Ces deux empires inspiraient à l’Europe, l’un une profonde terreur, l’autre une profonde défiance.

Par la Turquie, c’était l’esprit de l’Asie qui se répandait sur l’Europe ; par l’Espagne, c’était l’esprit de l’Afrique.

L’islamisme, sous Mahomet II, avait enjambé formidablement l’antique passage du Bœuf, Bos-Poros, et avait insolemment planté sa queue de cheval attachée à une pique dans la ville qui a sept collines comme Rome, et qui avait eu des églises quand Rome n’avait encore que des temples.

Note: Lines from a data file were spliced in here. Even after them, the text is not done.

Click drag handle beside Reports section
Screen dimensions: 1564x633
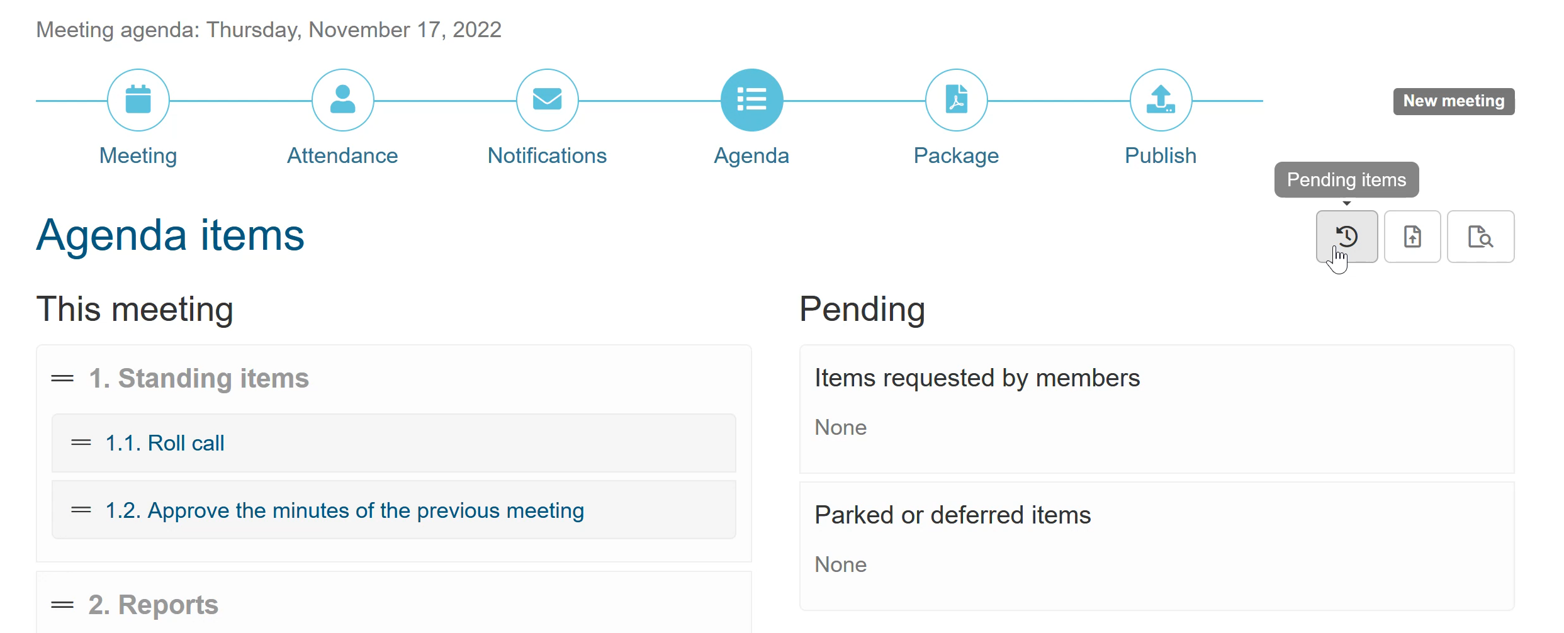(62, 605)
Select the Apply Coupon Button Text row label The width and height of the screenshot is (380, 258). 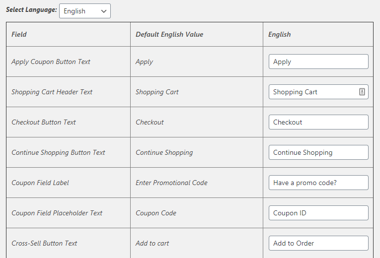click(x=51, y=62)
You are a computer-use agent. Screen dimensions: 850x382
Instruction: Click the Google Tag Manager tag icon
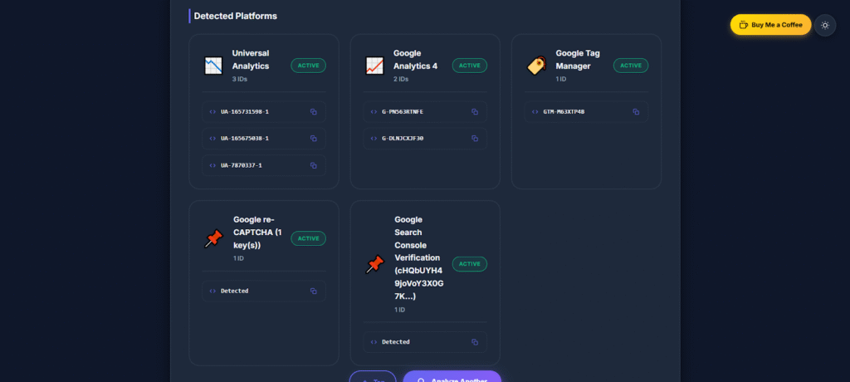click(536, 66)
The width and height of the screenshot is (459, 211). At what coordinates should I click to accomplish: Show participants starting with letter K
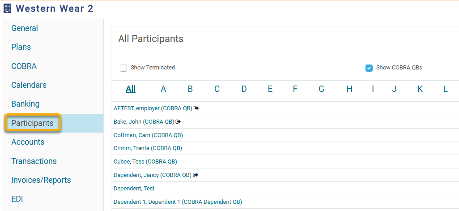[420, 89]
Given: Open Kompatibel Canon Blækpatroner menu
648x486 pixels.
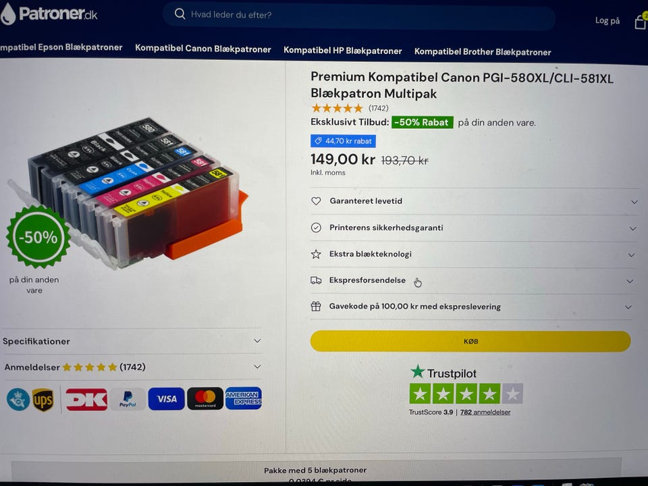Looking at the screenshot, I should click(203, 49).
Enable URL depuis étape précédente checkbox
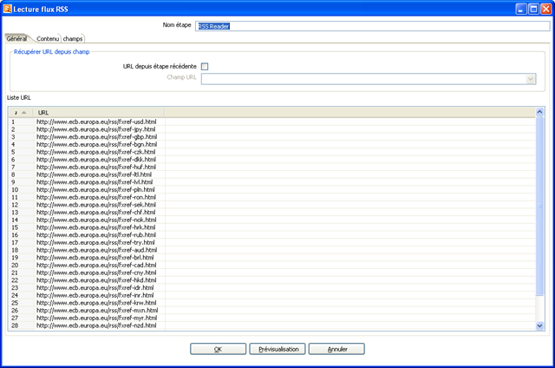The width and height of the screenshot is (555, 368). click(205, 66)
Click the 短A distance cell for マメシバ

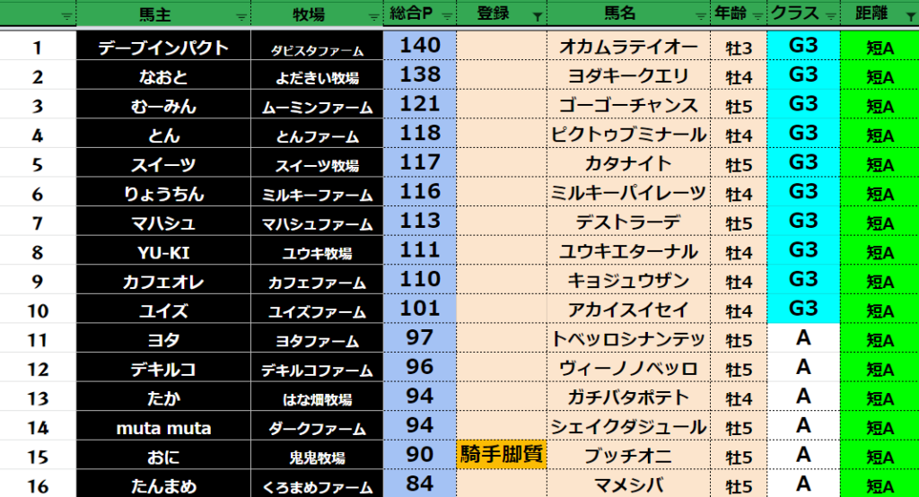[880, 486]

Depuis cette fatale année 1453, la Turquie, comme nous l’avons dit plus haut, avait représenté en Europe la barbarie. En effet, tout ce qu’elle touchait perdait en peu d’années la forme de la civilisation. Avec les turcs, et en même temps qu’eux, l’incendie inextinguible et la peste perpétuelle s’étaient installés à Constantinople. Sur cette ville, qu’avait dominée si longtemps la croix lumineuse de Constantin, il y avait toujours maintenant un tourbillon de flamme ou un drapeau noir.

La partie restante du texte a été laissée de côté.